153. The TRC finds that the internal armed conflict that it has investigated is the most serious in the history of the Republic, and has had profound effects at all levels of national life. The breadth and intensity of the conflict accentuated serious national imbalances; destroyed the democratic order; worsened poverty and deepened inequality; aggravated forms of discrimination and exclusion; weakened social and emotional networks and fostered a culture of fear and distrust. Nevertheless, it is necessary to emphasize that – despite the hard conditions – there were individuals and communities that resisted and worked toward the affirmation of a society dedicated to building peace and law.

154. The TRC notes that the conflict resulted in the massive destruction of the productive infrastructure and the loss of social capital and economic opportunities. The Departments that suffered most intensely now occupy the lowest rankings in the poverty and human development indices. It is no coincidence that four of the Departments most affected by the conflict -- Huancavelica, Ayacucho, Apurímac and Huánuco -- are among the five poorest in the country.

155. It has been possible for the TRC to establish that violence destroyed local social life and threw its organization into disarray, especially because of the assassination of traditional and state leaders and authorities. This produced a profound weakening of civil society, the political parties, and of the structures where strengthening of the social fabric was most needed: in the sectors that were most marginalized and in need of inclusion and expansion of citizenship.

156. In the opinion of the TRC, the massive displacement from violent zones constituted a painful process of uprooting and impoverishment of hundreds of thousands of Peruvians. This led to compulsory urbanization as well as a historic regression in the pattern of occupation of the Andean territory that will have a long-term effect on the chances for sustainable human development. The displaced population experienced the dislocation of social networks, forcing them to adapt to new circumstances with varying levels of success and considerable suffering, which posed an enormous challenge to the provision of services in the cities. Additionally, people displaced by the conflict were often stigmatized and suffered discrimination in schools, neighborhoods, and the workplace. Upon returning, they sometimes had to deal with serious land problems and lack of sufficient support to reorganize and to support their families.

157. The TRC has established that an entire generation of children and youth has had its educational development cut off or impoverished as a result of the conflict; this generation deserves preferential treatment by the State.

158. The TRC is aware that the internal armed conflict intensified fear and distrust to unbearable levels, which in turn contributed to fragmenting and atomizing society. In these conditions, the extreme suffering has caused resentment and has colored social coexistence and interpersonal relationships with jealousy and violence.

159. The TRC has established that broad sectors of the population affected by the violence suffer from one form or another of effects on their mental health, which weakens their ability for self-development and for overcoming the wounds of the past.
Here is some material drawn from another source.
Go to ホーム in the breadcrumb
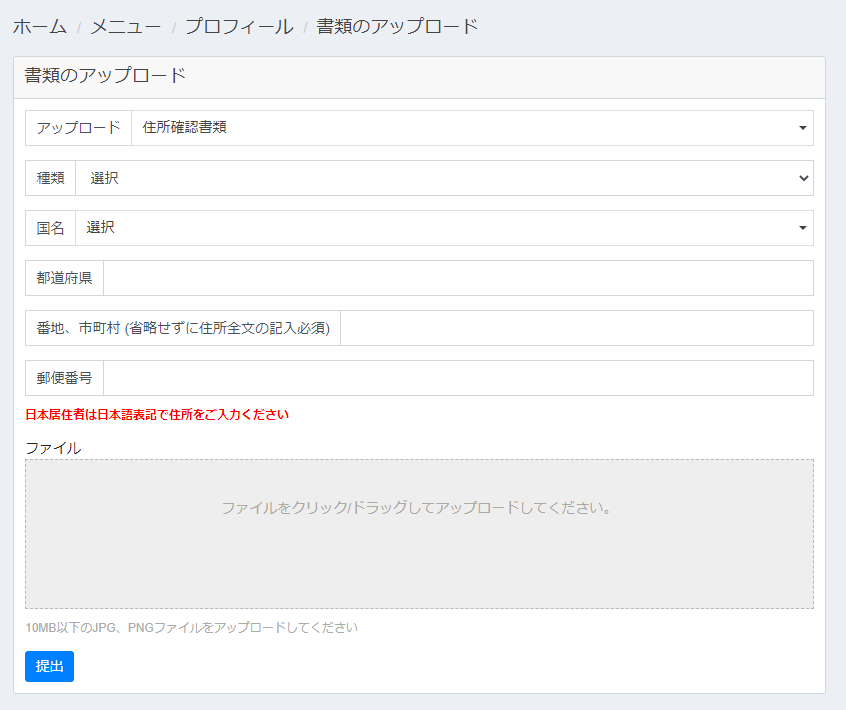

160. In the opinion of the TRC, one consequence of the internal armed conflict in the political arena consists of the moral decay into which the country sank during the last years of the dictatorship of Alberto Fujimori. In effect, the way in which the political forces and large sectors of public opinion faced those years - with indifference, tolerance for human rights violations, and a willingness to exchange democracy for security as the cost of ending the conflict - opened the door to autocracy and impunity.

161. Finally, the TRC notes that it must be recognized that the violence, with all its severity, was not able to destroy the capacity of the population to respond. On numerous occasions, in the face of destruction of traditional social networks and the massive assassination of leaders, women took on new responsibilities and raised the moral challenge to the country to acknowledge the loss of thousands of their children in massacres and disappearances. Young leaders reconstructed many of the most affected communities and the TRC was able to confirm that many communities were able to resist the violence through self-defense as well as with peaceful alternatives and microreconciliation processes.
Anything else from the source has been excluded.